E2SSB 5540, expanding opportunities to purchase health care coverage from out-of-state carriers. This legislation would allow the Insurance Commissioner to enter into reciprocal agreements with other states to allow those states to sell policies in Washington State. While this sounds simple enough, I testified against this legislation because out of state carriers would not be required to adhere to our state’s mandated benefits, and other consumer protections. In particular, there was the very real risk that resolving disputes with out of state insurers would not be under the jurisdiction of our Insurance Commissioner.
Our position was also in line with our state’s insurers who did not want to see a creation of an uneven playing field in the name of competition. From their perspective, and they’re right, if an out of state plan comes in and has lower premiums because it does not have to offer the level of benefits provided by Washington State insurers, individuals who are more likely young and healthy will gravitate to that cheaper plan…leaving those with more health care needs in the higher cost plan.
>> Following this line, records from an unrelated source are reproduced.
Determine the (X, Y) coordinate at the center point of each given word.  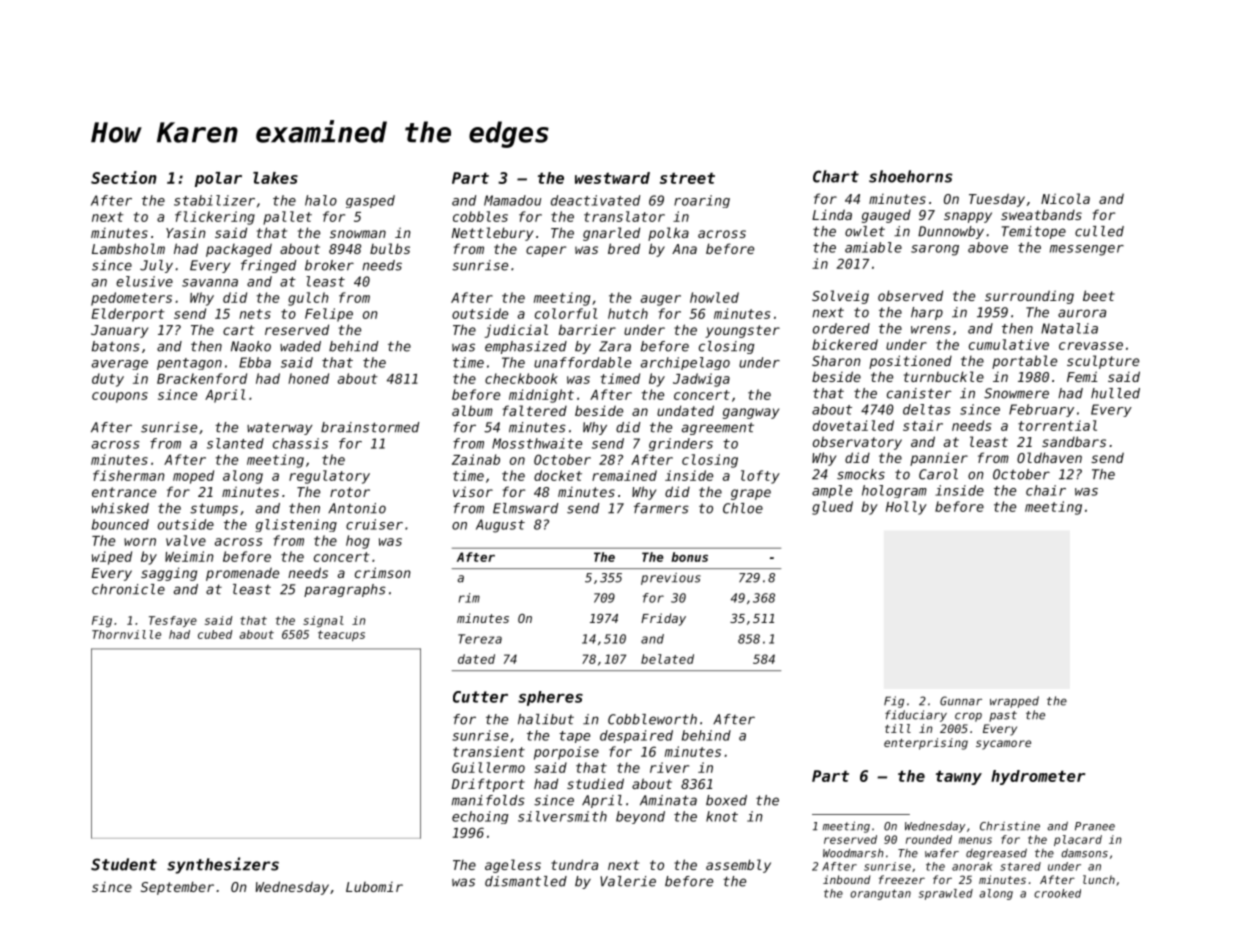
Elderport (128, 315)
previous (671, 579)
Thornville (126, 634)
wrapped (1014, 702)
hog (358, 542)
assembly (738, 866)
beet (1099, 295)
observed (910, 295)
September (177, 888)
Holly (906, 508)
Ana (684, 249)
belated (667, 659)
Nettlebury (492, 234)
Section (124, 177)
Over time, the higher cost plan becomes more expensive because the young and healthy folks have pulled out. Unfortunately, this legislation passed the Senate, as well as the House Health Care Committee. It’s now in an Appropriations Committee subcommittee, and my hope is that it stays there.
SB 6304, preserving patient and practitioner freedom to obtain and provide health care by prohibiting unfair and deceptive practices in contracting for and managing health care delivery under health plans. This legislation, written by the chiropractors and optometrists, was a valiant effort to put more fairness in the current insurance system, by prohibiting health plans from imposing cost sharing that requires a covered person to pay more than 50 percent of the amount the health plan allows for coverage. In addition, health plans could not require prior authorization for routine health care services for which a person may self-refer.
The legislation directed health plans to disclose the criteria and methods for limits on access to network providers, and the methods and clinical protocols for authorizing coverage of services, including the carrier’s method for determining initial visit limits for a particular service.
I testified in support of the legislation for AMTA-WA in a hearing before Senate Health Care, as did many other provider groups. Unfortunately, the legislation did not progress, but its introduction and hearing put a spotlight on the challenges providers face in this new health care environment.
Finally, thank you to those AMTA-WA members who participated in Massage Awareness Days. Your donation of time and energy makes a difference!